Extracted PHA biopolymer from the PHA producing bacteria was distinguished by spectroscopic investigation. H1-NMR spectrum was performed on a BRUKER 850.1500200 MHz spectrometer at 30°C in CDCl3 as solvent. Although, C13-NMR spectral investigations were carried out at 125.65 MHz with the subsequent acquisition parameters: 298 k data point, 0.967 s acquisition time, recycle delay 1 s and contact time 4.50 ms34.

RESULTS AND DISCUSSION

Screening and isolation of PHA production bacterial strain
PHA is widely distributed among prokaryotes as a carbon storage polymer35. These bacteria which can produce and accumulating such natural polymers have been reported from various environments36-38. In the present investigation a total of 26 bacterial strains were isolated locally from Eastern Project, Dammam, Saudi Arabia for investigating production of polyhydroxyalkanoates (PHAs) (Table 1). Bacterial isolates from various samples such as, Petrol station soil, House soil, Garden soil and Agricultural waste were collected. Twenty-six isolates acquired from the initial tests were followed by the viable colony staining method and were exposed to express the PHA production. Bacterial strains were maintained and screened for PHA production on different production media namely modified E2 medium, and on basal production medium specific for Bacillus, Pseudomonads and other gram-negative bacteria.

Table (1):
Bacterial strains screened for PHA production.

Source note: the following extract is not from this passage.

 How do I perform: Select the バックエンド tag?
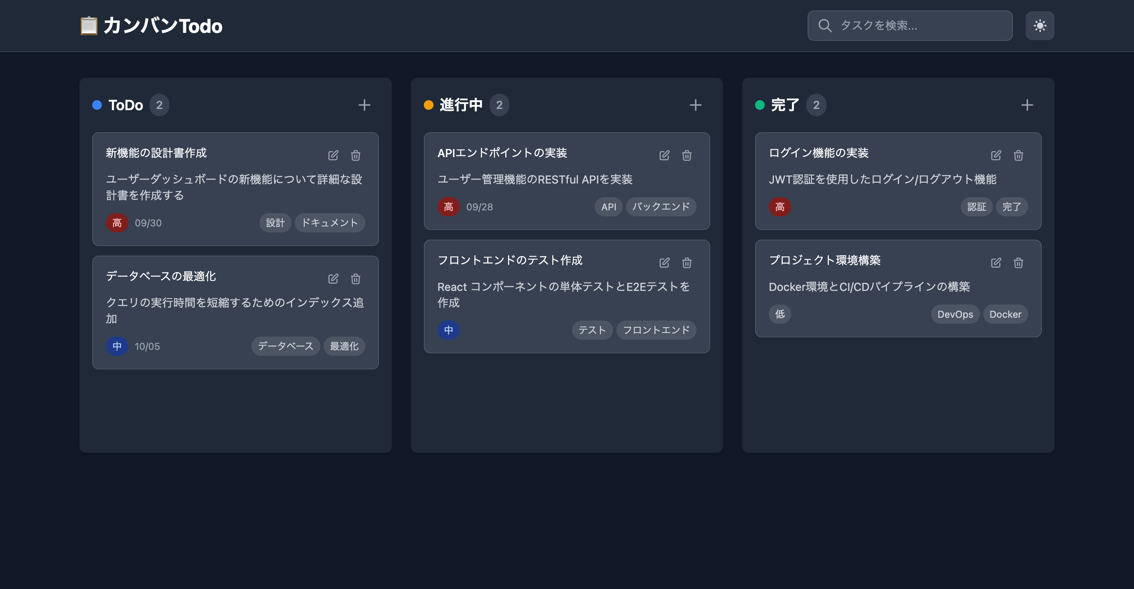660,207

Sample description Bacterial Strain Staining with Sudan Black B*
Petrol station soil Bacillus sp. (Strain No. 1) ++
Arthrobacter sp. (Strain No. 2) ++
Pseudomonas stutzeri (Strain No. 3) ++
Bacillus licheniformis (Strain No. 4) +++
Bacillus sp. (Strain No. 5) +
Bacillus sp. (Strain No. 6) +++
Bacillus sp. (Strain No. 7) +++
Bacillus altitudinis (Strain No. 8) +++
House soil Serratia liquefaciens (Strain No. 9) ++
Bacillus pumilus (Strain No. 10) +++
Staphylococcus lentus (Strain No. 11) ++
Bacillus cereus (Strain No. 12) ++
Bacillus subtilis (Strain No. 13) ++
Oligella ureolytica (Strain No. 14) +
Garden soil Bacillus sp. (Strain No. 15) ++
Pseudomonas sp. (Strain No. 16) +++
Staphylococcus (Strain No. 17) ++
Pseudomonas sp. (Strain No. 18) ++
Corynebacterium sp. (Strain No. 19) +
E. coli (Strain No. 20)
E. coli (Strain No. 21)
E. coli (Strain No. 22)
Agriculture waste Bacillus sp. (Strain No. 23) +++
Bacillus sp. (Strain No. 24) ++
Bacillus sp. (Strain No. 25) +++
Bacillus sp. (Strain No. 26) ++

* Intensity of colour:  No colour, -, light bluish-black, +, moderate, ++, good, +++

 

Fig. 1. Screening of PHA-producing bacteria by viable colony method and Sudan Black B staining (Magnification 100X) for Bacillus sp. Strain-6 (A,), Pseudomonas sp. Strain-16 (B), Bacillus sp. Strain-7 (C), Bacillus altitunidis Strain-8 (D), Bacillus pumilus  Stain- 10 (E), Bacillus licheniformis  Strain-4 (F), Bacillus sp. Strain-23 (G) and Bacillus sp. Strain-25 (H).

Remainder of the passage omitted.